Guan Wei. Zheng He and Columbus (detail), mural painting, acrylic on medium density fibre board (MDF), painted for the exhibition, 'Other histories: Guan Wei's fable for a contemporary world', Powerhouse Museum, Sydney, New South Wales, Australia, 2006-2007
Guan Wei. ‘Zheng He and Columbus’ (detail), mural painting, acrylic on medium density fibre board (MDF), painted for the exhibition, ‘Other histories: Guan Wei’s fable for a contemporary world’, Powerhouse Museum, Sydney, New South Wales, Australia, 2006-2007.


To what extent do limitations of cultural and historical awareness prevent us from accessing the full range of effects and meanings inherent in a work of art? How does our understanding of a work of art change if we view it from a distance, within an expanded historical time period, or from close up, closer to the life circumstances (personal, social, political) of the artist who made it, or in relation to changes in technology or medium, or in terms of the mobilisation of art in service of a cause? How often are understandings based on misunderstanding?
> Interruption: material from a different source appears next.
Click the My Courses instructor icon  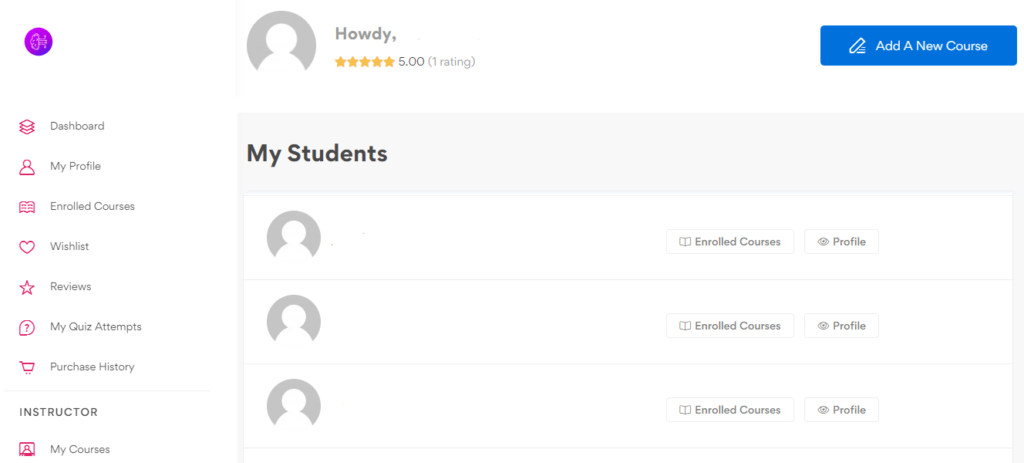pos(27,449)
The research project focuses on key works of art and visual culture that have played a role in creating an image or understanding of China or Chinese art both within and beyond the Chinese world. By analysing the circumstances of the creation and production of these art works and their cultural foundations it becomes possible to articulate and probe complex contexts of influence and interaction that are both Sinophone (emerging from the Chinese-speaking world) and engaged with world currents. The project takes account of the mobility of people and ideas across time and space and the agency of artworks variously to transcend national and cultural boundaries and yet to resist translation in universal terms.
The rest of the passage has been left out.